The defendants and their witnesses were relatively very young people who did not have much knowledge of their ancestors. The plaintiff’s honesty is demonstrated by the fact that he supervised the demarcation of the land in question. He registered his uncle’s name MURANGO as the owner of the land on behalf of the family. He went ahead and signed for Murango. Murango was in the Rift Valley at the time. The plaintiff had the opportunity to have the land registered in his own name but he did not do so. When his uncle Murango died and his sons started raising problem, the plaintiff had the opportunity to claim ownership of the land by adverse possession, but he did not choose this option. Instead he wanted to get his rightful share.”
We agree with that assessment of the evidence and reject that ground of appeal also.
Finally it was argued on behalf of the purchaser that he knew nothing about the respondent’s interest in the town plot before he purchased it. The learned Judge applied the doctrine of “caveat emptor” in rejecting that claim. It was argued that there was a search made in the registry before the land was sold and there was nothing to warn the purchaser about a dispute. The purchaser took possession only to be stopped by a court order obtained after the filing of the suit.

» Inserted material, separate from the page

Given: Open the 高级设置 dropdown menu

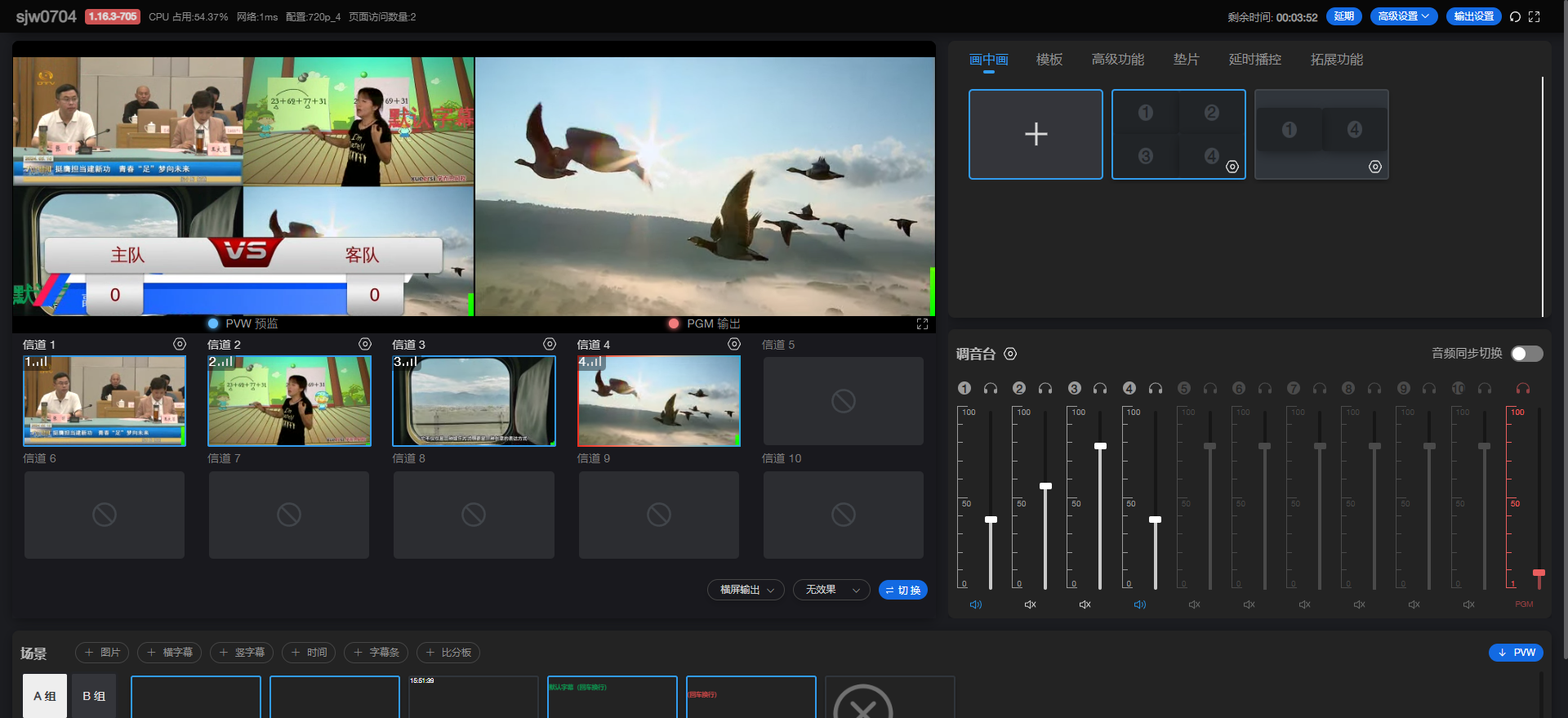Looking at the screenshot, I should click(1403, 16).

We have looked at the record but we cannot find the Title document produced in evidence in respect of the town plot. Nor is there evidence of any searches having been made in the registry. The Title abstract exhibited is on Githunguri/Githiga/675 which shows that Samson had registered cautions on 29. 11. 85 and 05. 09. 86. These cautions were referred to in cross-examination by Samson but the purchaser says there was no caution without offering evidence of that removal. He only said there were some people in occupation of the land when he bought it but he could not identify them. He denied knowing Samson although they came from the same village. There was evidence however from Samson and his witness, as well as John, that the two plots were occupied by Samson. We think in those circumstances the learned Judge was right in doubting the purchaser’s protestations and ignoring them. That ground of appeal is also rejected.

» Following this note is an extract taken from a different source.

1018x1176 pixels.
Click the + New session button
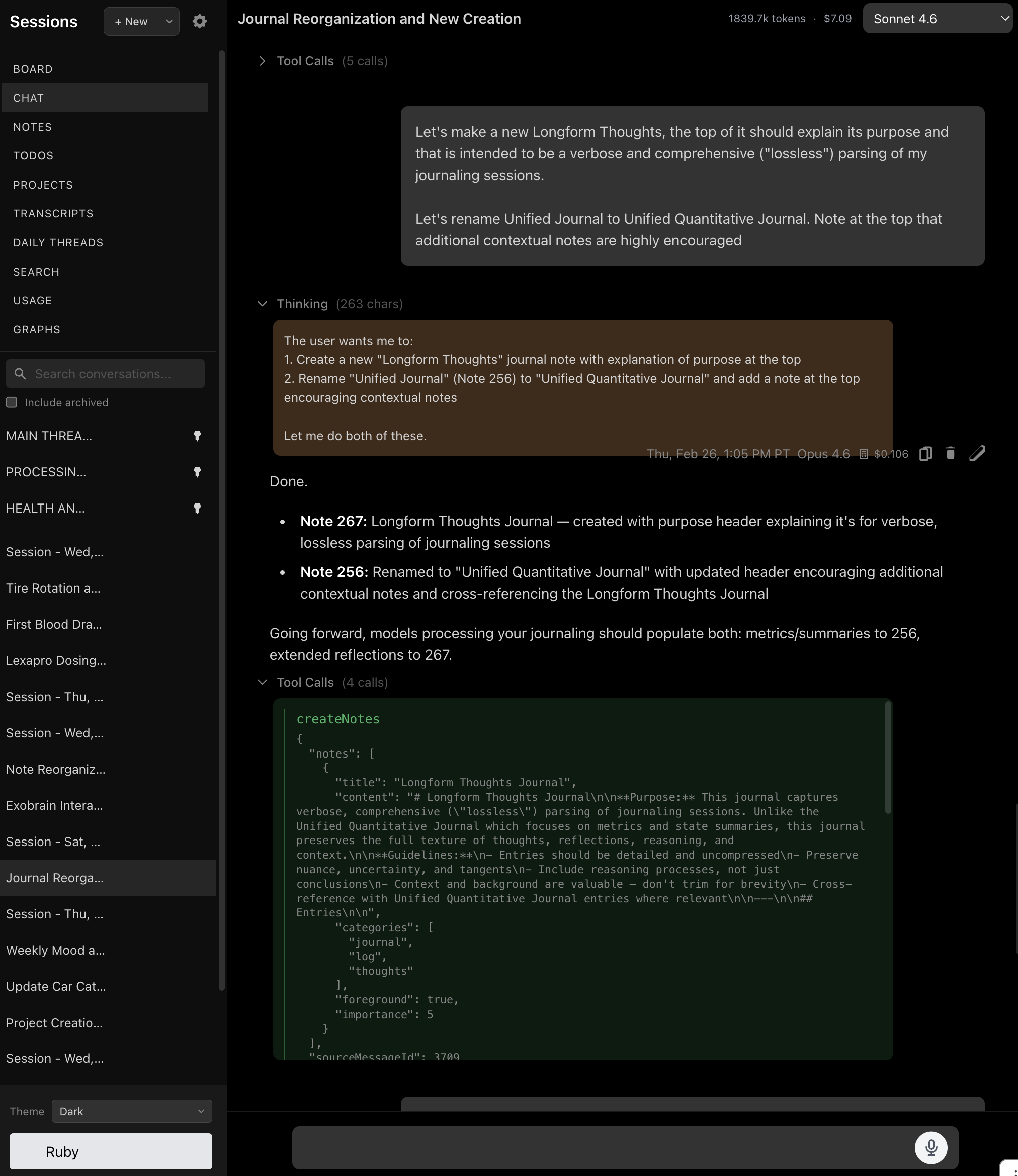coord(131,22)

We have dealt fully with the grounds of appeal raised in the matter and we do not find them meritorious. We thank both counsel Mr. Nyaga for the appellant, and Mr. Kiania Njau for the respondent, for their assistance and clarity of argument in the appeal. It was not argued before us, and we do not therefore belabour the point, that if the land in issue was found to be family land, which indeed it was, then a customary trust would not arise and the declarations sought in the plant would not issue. Suffice it to say that there is ample authority for holding that such trust can be implied despite a first registration under the Registered Land Act. See for exampleGatimu Kinguru v. Muya Gathangi[1976] KLR 253 at p. 263 where Madan J. (as he then was) stated: -
“Under section 143 (1) a first registration may not be attacked even if it is obtained made or omitted by fraud or mistake. It was not so obtained in this case. The registration was done in pursuance of custom, which may be described as a custom of primogeniture holding and by consent of everyone concerned. The section does not exclude recognition of a trust provided it can be established. Parliament could not have intended to destroy this custom of one of the largest sections of the peoples of Kenya. It would require express legislation to enable the court to so hold.”
The superior court was right in its findings of fact and in granting the orders sought in the plaint.
For those reasons this appeal fails and is dismissed with costs to the respondent.
Dated and delivered at Nairobi this 7th day of October, .2005.
P.K. TUNOI
……………….
JUDGE OF APPEAL
E.M. GITHINJI
……………….
JUDGE OF APPEAL
P.N. WAKI
………………….
JUDGE OF APPEAL
I certify that this is a true copy of the original.